19. While Attack of the Clones may have been cutting-edge digital technology for 2002, the film’s digital cameras hummed so loudly that every single line of dialogue had to be re-recorded in post. McGregor: “It was so noisy and in post production, they realized that the noise they made was exactly in the frequency of the human voice. So we had to ADR every single line of Episode II. None of the original dialogue made it through because the cameras were so new. None of the bugs had been worked out yet. So that compared to what we’re doing now, it’s like night and day really.”

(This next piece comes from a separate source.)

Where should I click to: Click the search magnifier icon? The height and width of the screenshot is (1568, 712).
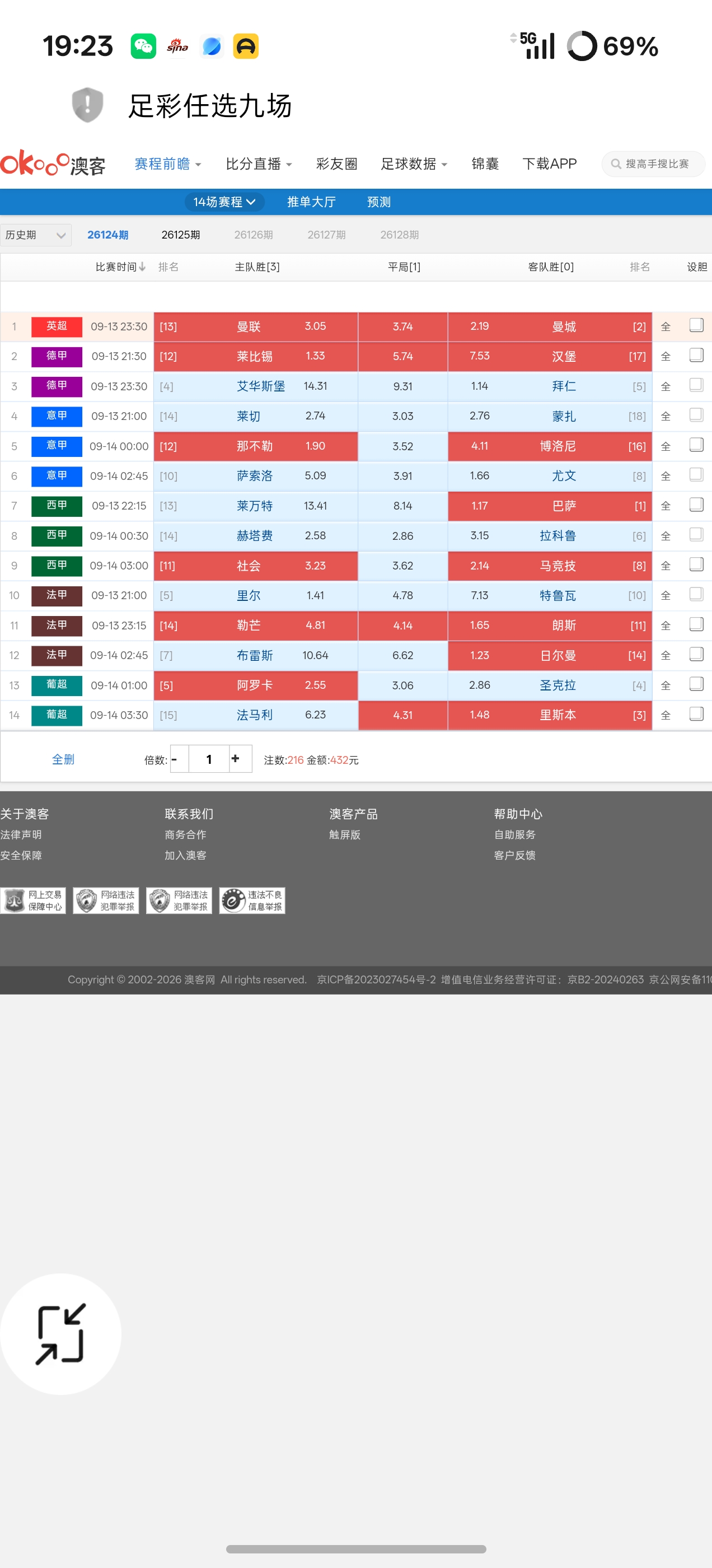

20. Deborah Chow compared Obi-Wan Kenobi to The Joker or Logan — not tonally, just because those are films wherein an ensemble character takes the lead. Chow: “I think I was the most excited about getting the opportunity to do a character-driven story, in a similar way, obviously a different tone, but something like Joker or Logan where you take one character out of a big franchise and then you really have the time and you go a lot deeper with the character. That seemed really exciting to get to do in Star Wars.”

21. One Star Wars movie in particular did have a stylistic influence on Obi-Wan Kenobi, and it might not be one you’d think. Chow: “One of the ones I think is really interesting visually is Rogue One. And I was really looking a lot at the atmospheric sense in that, in a lot of the visuals, which was pretty awesome.”

Obi-Wan Kenobi premieres Friday, May 27 on Disney+.